O cassino flutuante que desafiou a lei seca

Há um fenômeno meteorológico que consiste em uma corrente irregular de águas mornas que viaja em direção leste através do Oceano Pacífico. Trata-se da corrente “El Niño”, que geralmente se manifesta na forma de secas e inundações, e que também traz muitos problemas ao meio ambiente e às comunidades que as sofrem. Mas às vezes, embora sejam poucas, ele traz uma surpresa de presente. Foi o que aconteceu recentemente em Coronado Beach, San Diego, Califórnia.

Devido à influência do “El Niño”, as marés recuaram muitos metros em seus ciclos, revelando algo completamente inesperado. Nada menos que um naufrágio não muito antigo, mas igualmente meio esquecido, cujos restos enferrujados se destacam das areias molhadas, como se tentassem escapar delas para testemunhar o que foi sua vida. Uma história realmente curiosa que terminou em 1937, quando uma forte tempestade desencadeada no dia de ano novo quebrou suas amarras e o arrastou para a praia mencionada, onde encalhou.

Era o SS Monte Carlo, que ali ficou para sempre paralisado, em frente ao que hoje é conhecido como “El Camino Tower”, pertencente aos apartamentos Coronado Shores. Ninguém nunca tentou resgatá-lo. Na verdade, sua propriedade também nunca foi reivindicada. O Monte Carlo foi abandonado ao seu destino, ao que os elementos e a passagem do tempo, que são agentes implacáveis, quiseram fazer dele. Assim, todo seu corpo morto foi rachando pouco a pouco diante dos golpes das ondas quebrando contra sua proa e se enterrando cada vez mais fundo sob metros de areia, como se fosse um submarino sem rumo nem noção.

O SS Monte Carlo foi o navio que se tornou um cassino flutuante, um lugar sem endereço fixo e que, graças às suas características excepcionais -como poder ancorar em águas internacionais- infringiu a Lei Seca que vigorou nos anos 30 oferecendo uma ampla gama de serviços que então eram ilegais, como o álcool, poker, jogos de mesa e bacará -entre outros- para toda sua clientela. O abandono dele tem sua explicação.

Jogando pelos mares

O Monte Carlo foi construído em 1921 com um nome diferente, SS McKittrick; um navio de 300 pés de comprimento projetado para servir como navio-tanque na Primeira Guerra Mundial. O conflito terminou antes dele ficar pronto, então o uso original não foi mais necessário. Depois de uma série de reformas, passou a navegar como petroleiro em várias companhias até que foi adquirido por um indivíduo que o rebatizou de SS Monte Carlo, e cujo nome era uma clara alusão a um dos bairros de Mônaco, famoso por seus cassinos.
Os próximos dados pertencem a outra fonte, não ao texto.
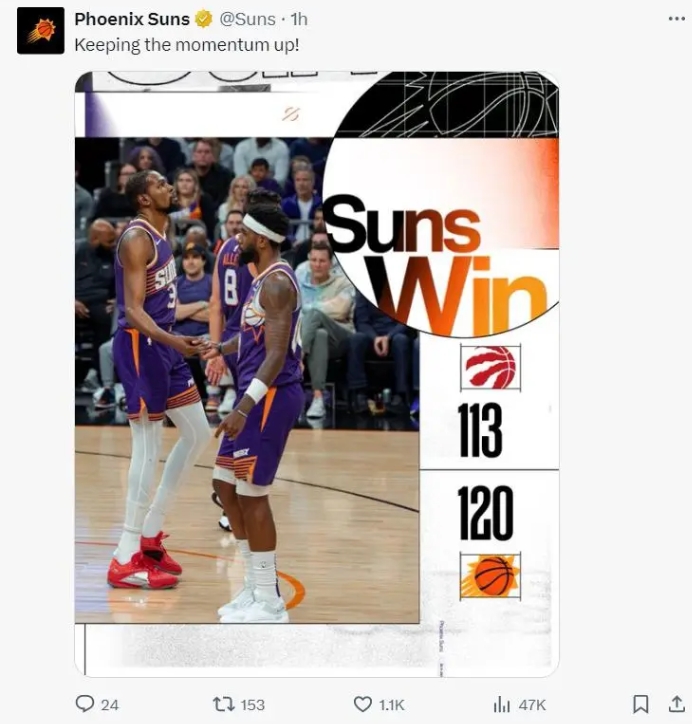Click the Phoenix Suns account name
Image resolution: width=692 pixels, height=724 pixels.
point(132,19)
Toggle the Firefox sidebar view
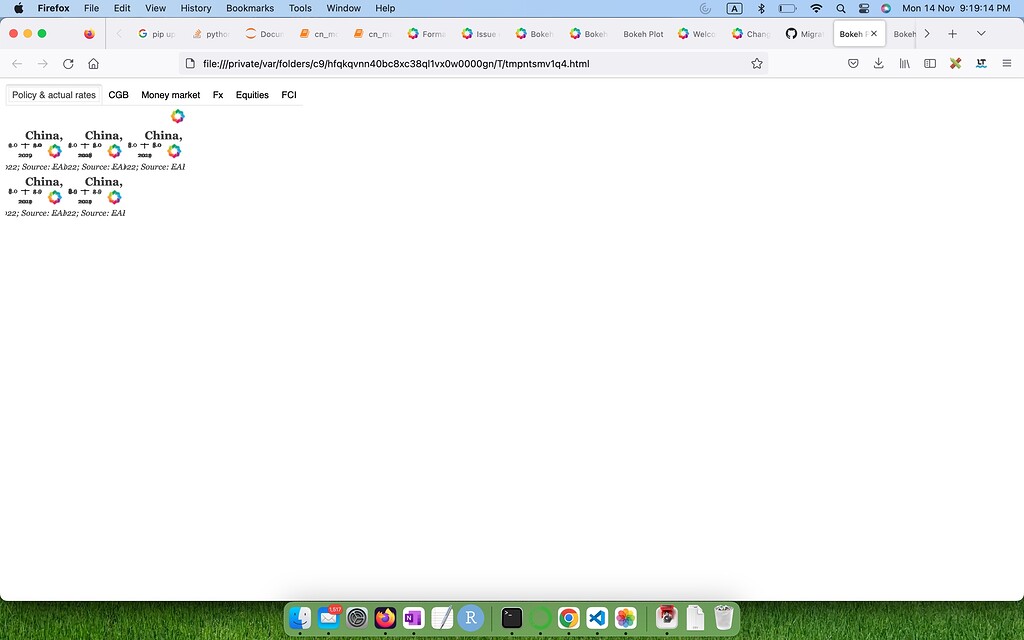This screenshot has width=1024, height=640. tap(930, 63)
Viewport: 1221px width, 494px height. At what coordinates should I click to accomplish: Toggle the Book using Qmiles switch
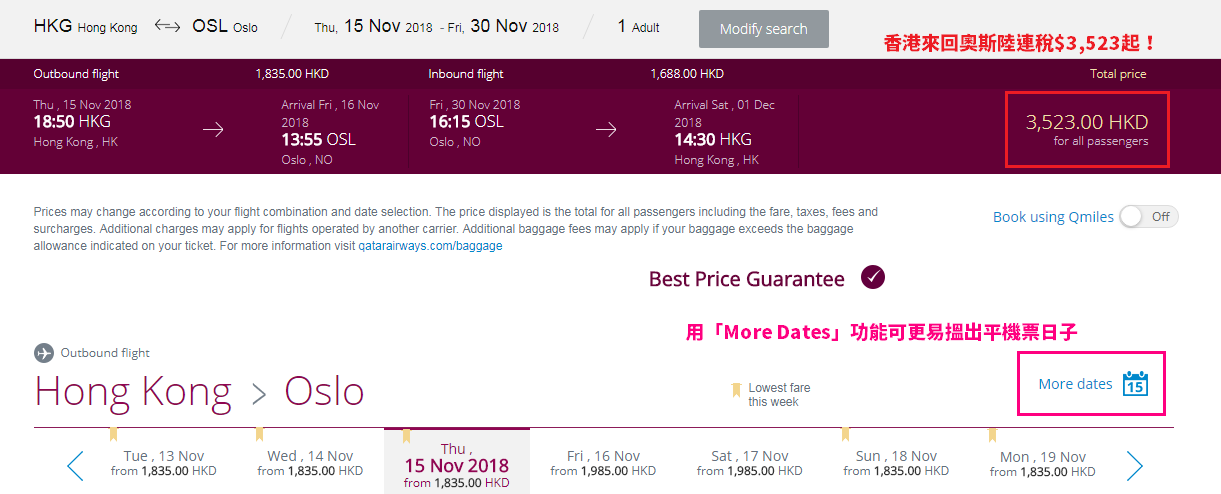click(1149, 217)
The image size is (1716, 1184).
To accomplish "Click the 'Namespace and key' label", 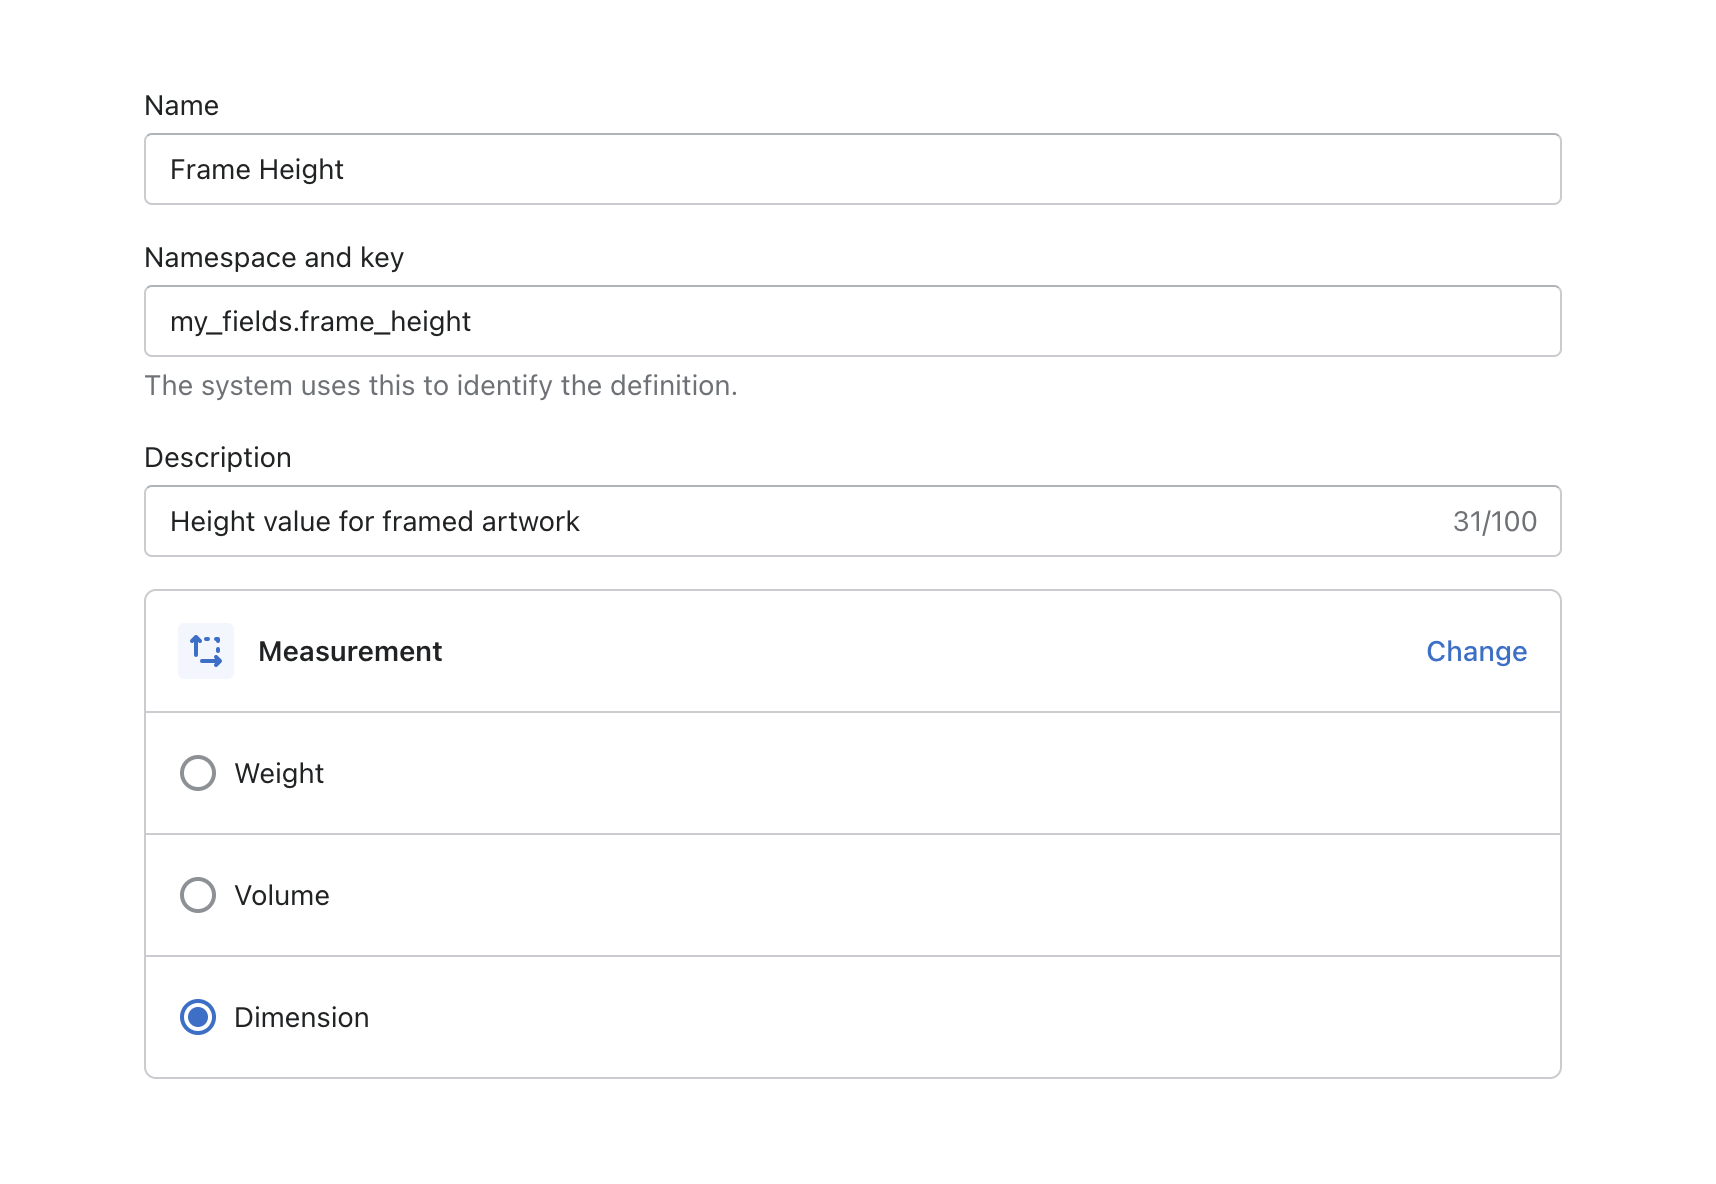I will point(274,257).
Mas a legislação atual mudou em dezembro de 1933 e o fenomenal negócio ilegal de álcool acabou. Isso também atingiu o próprio navio, porque quando ele descansava feliz a três milhas da costa californiana -a distância que marcava a internacionalidade das águas- a tempestade decidiu pôr fim às suas aventuras. De vez em quando o Monte Carlo estendia os ferros sobre as ondas, numa espécie de tentativa desesperada de ficar na memória.

Quando “El Niño” faz uma de suas travessuras e retira as águas, como acontece -e aconteceu há pouco- fica exposto e lembra um castelo de areia infantil meio devorado pela investida da maré alta. É claro que as lendas não param nunca de brotar, como a que fala de um tesouro de cento e cinquenta mil dólares de prata que supostamente estava a bordo no momento do naufrágio.